→ **Information provided**
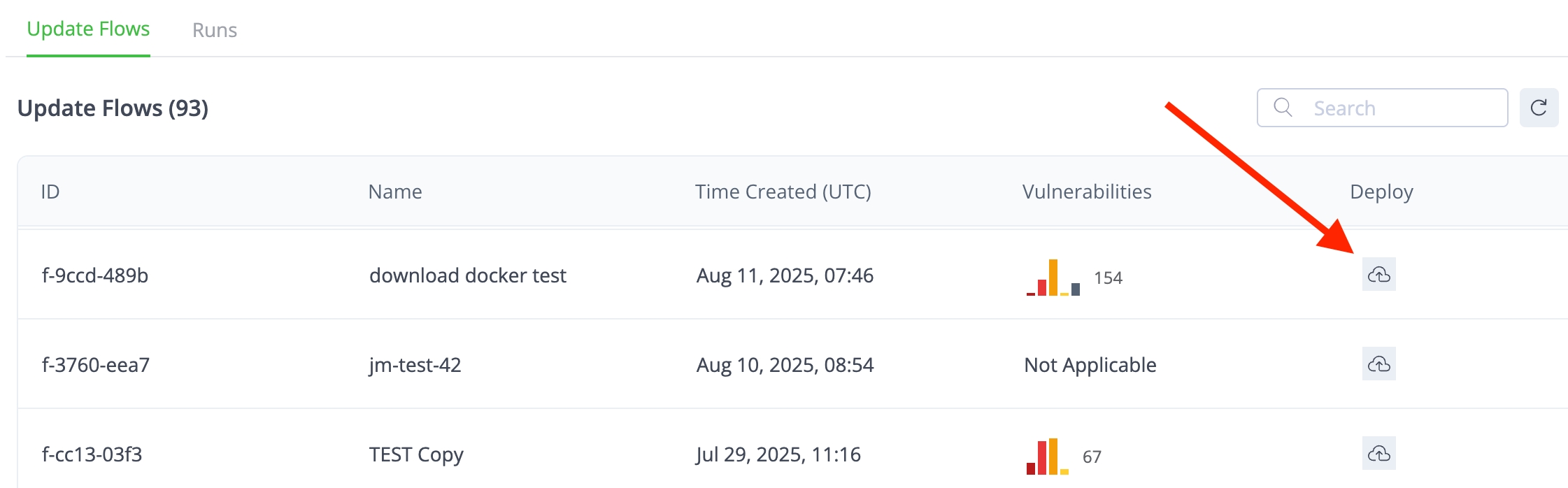Viewport: 1568px width, 488px height.
Task: Click the download docker test name
Action: pos(467,275)
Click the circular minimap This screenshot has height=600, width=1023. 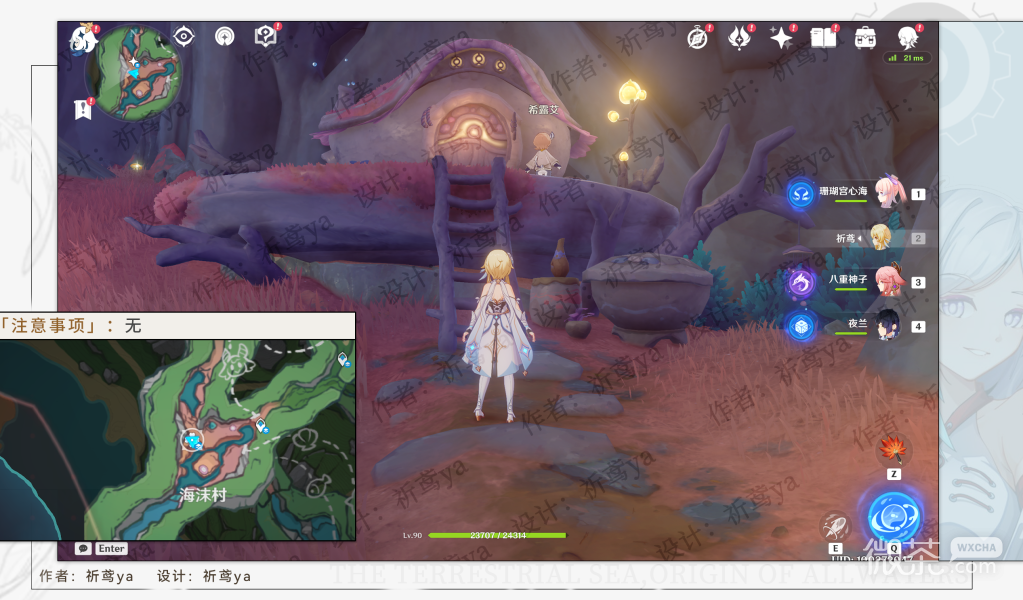(133, 73)
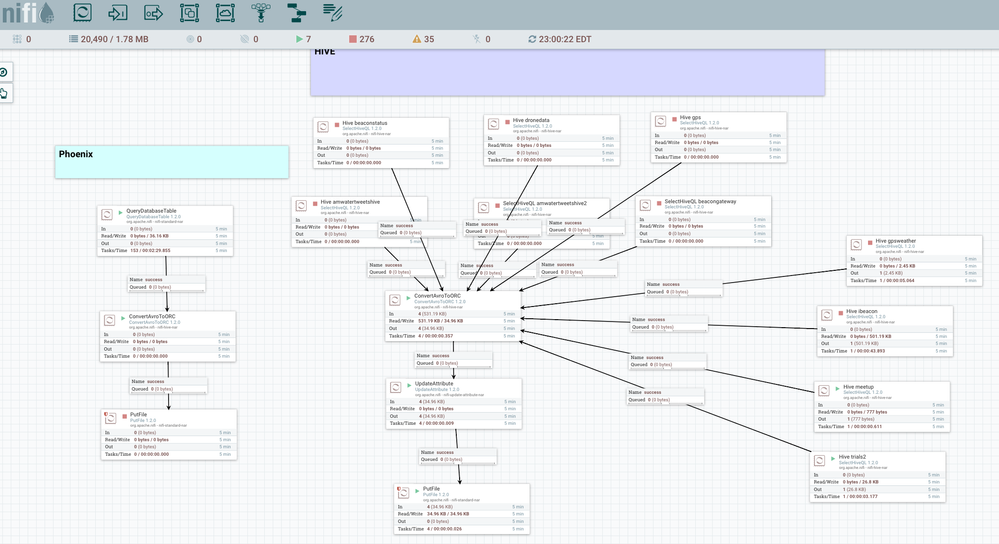This screenshot has width=999, height=544.
Task: Select the Input Port toolbar icon
Action: click(x=118, y=13)
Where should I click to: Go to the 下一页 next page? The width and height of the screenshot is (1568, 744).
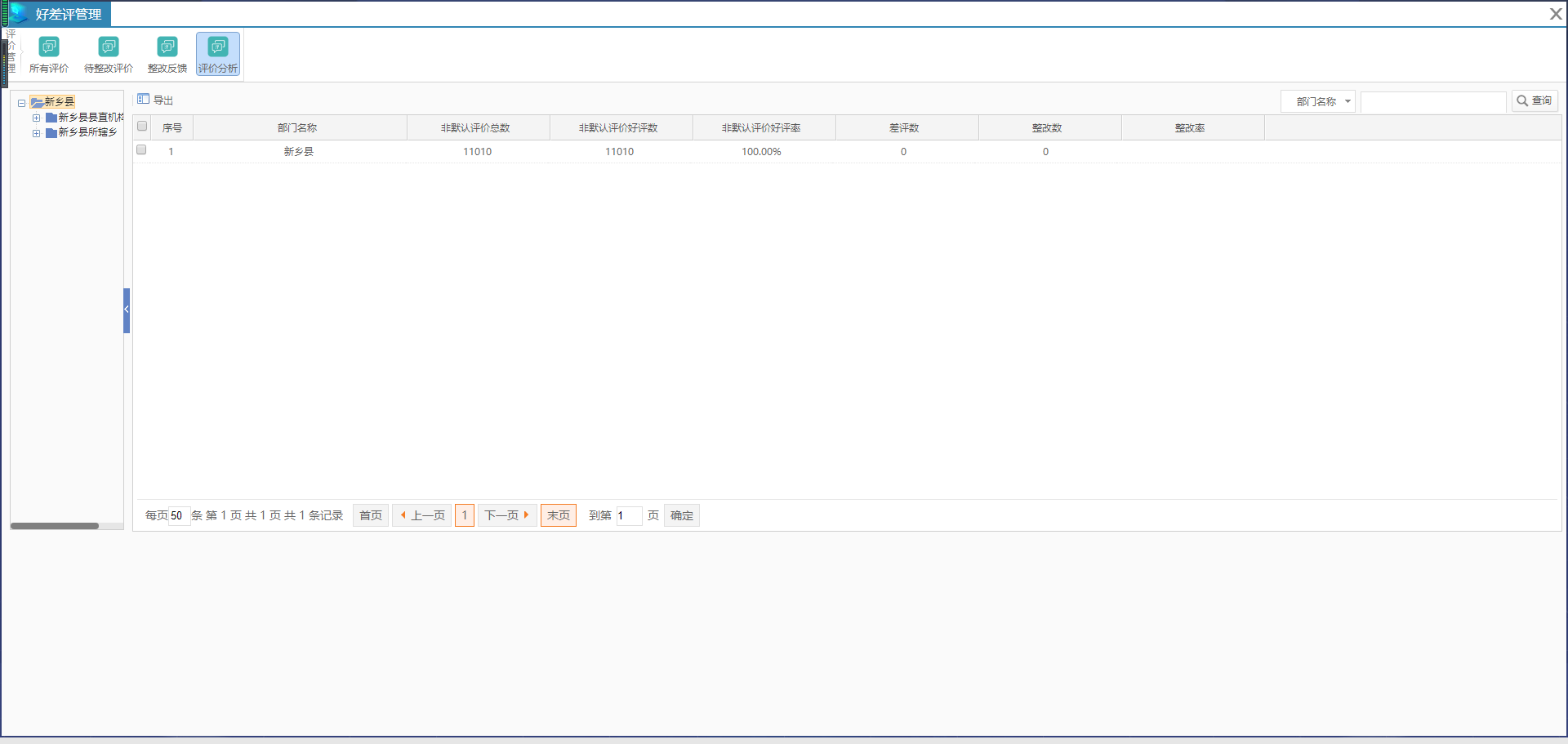tap(506, 515)
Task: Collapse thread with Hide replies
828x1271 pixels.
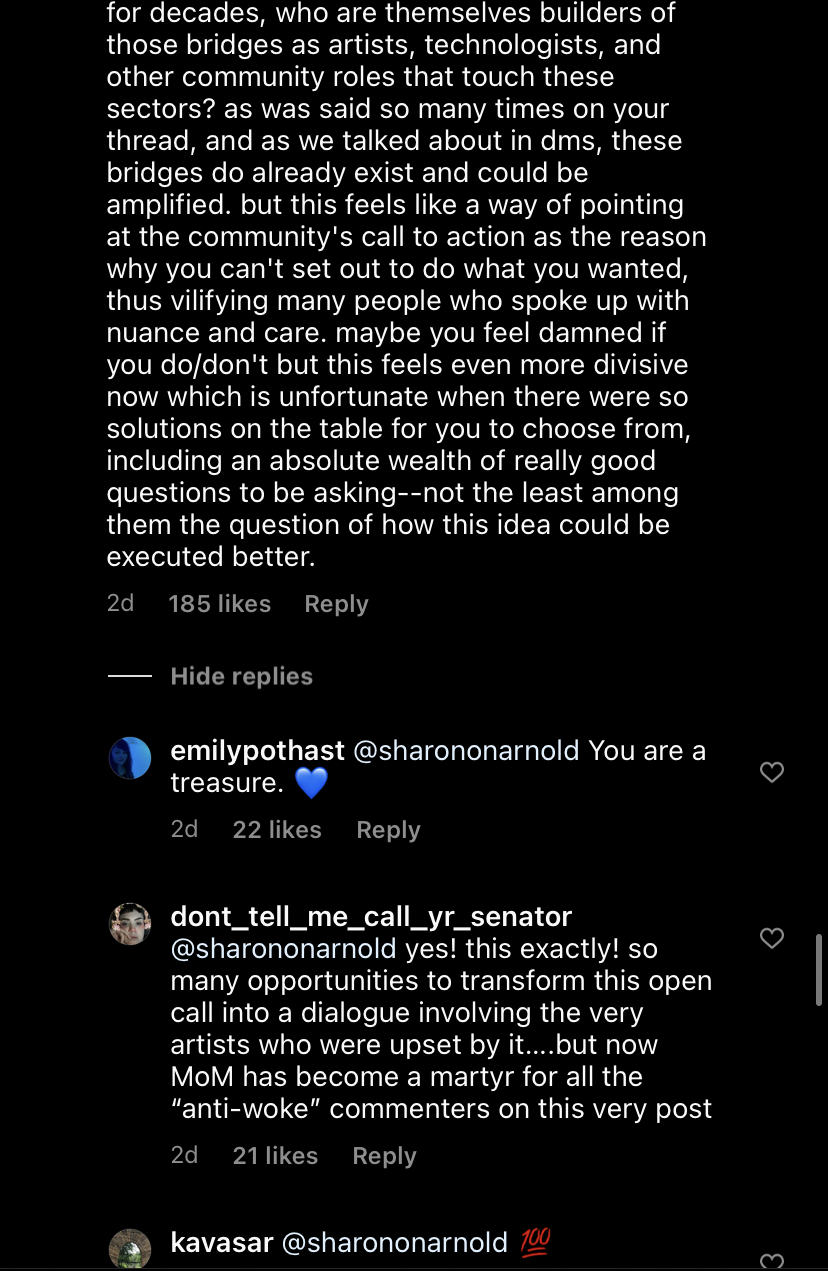Action: pos(242,676)
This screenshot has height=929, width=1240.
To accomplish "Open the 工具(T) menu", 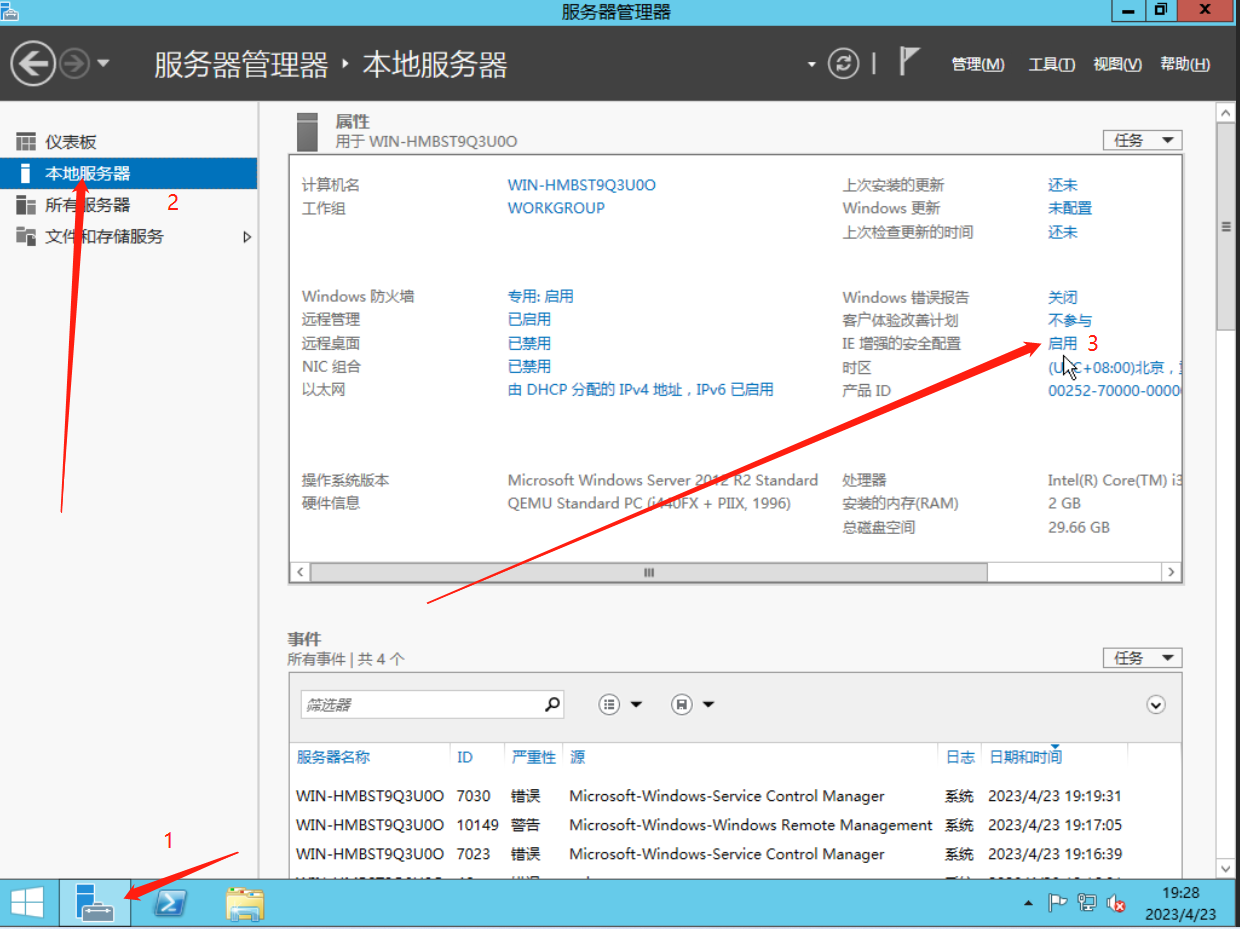I will point(1051,64).
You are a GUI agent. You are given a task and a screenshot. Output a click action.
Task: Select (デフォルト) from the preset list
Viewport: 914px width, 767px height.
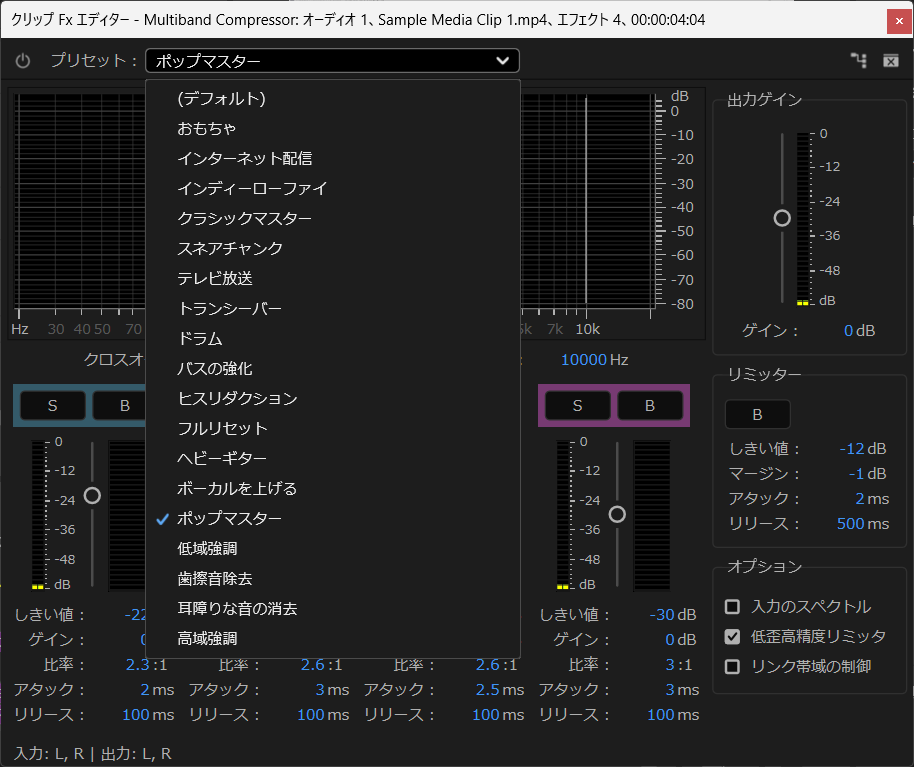point(221,99)
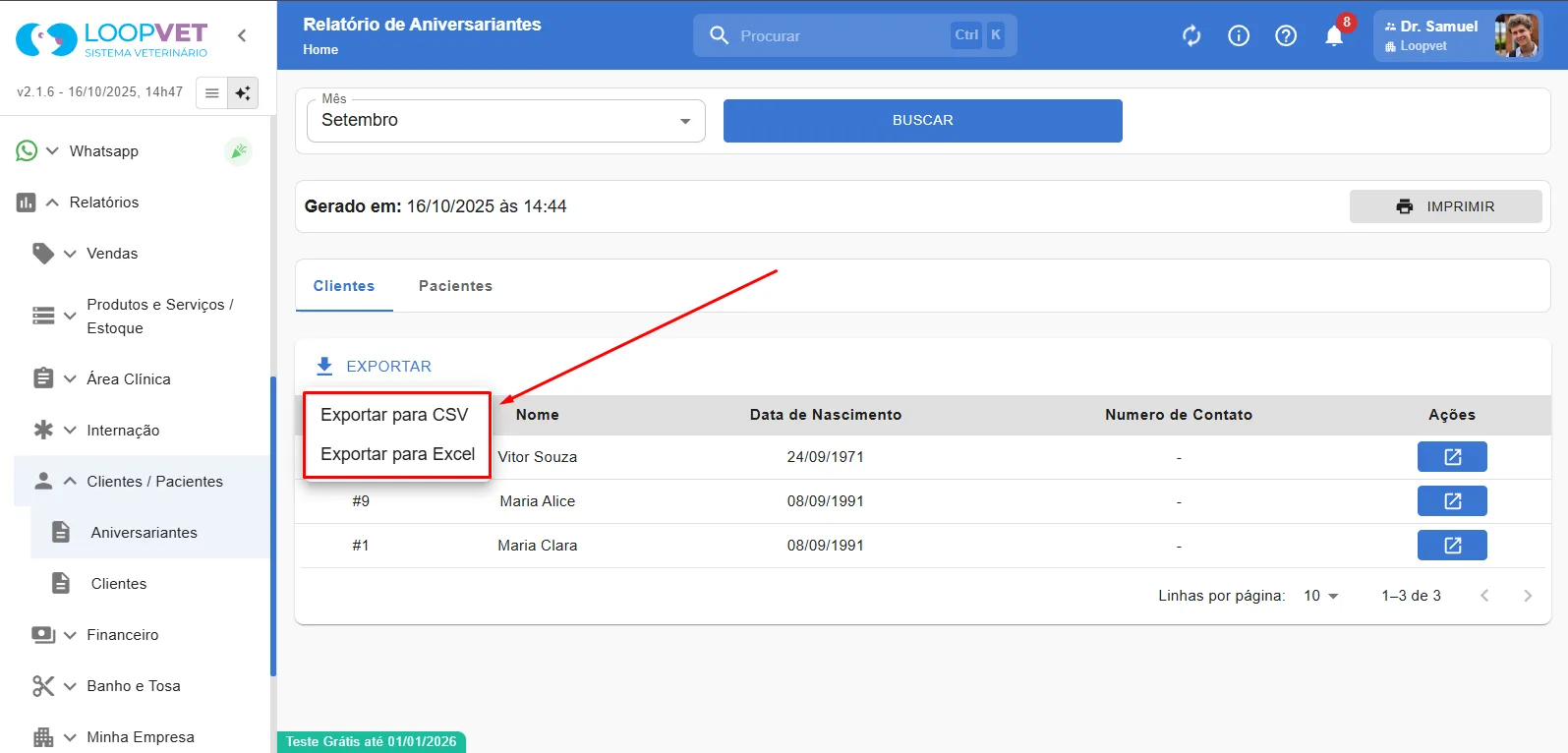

→ **What is expected**
Pick out and copy every line above that contains the string "Select". Case counts.

→ **Correct result**
Task: Select the Input Port toolbar icon
Task: Select (デフォルト) from the preset list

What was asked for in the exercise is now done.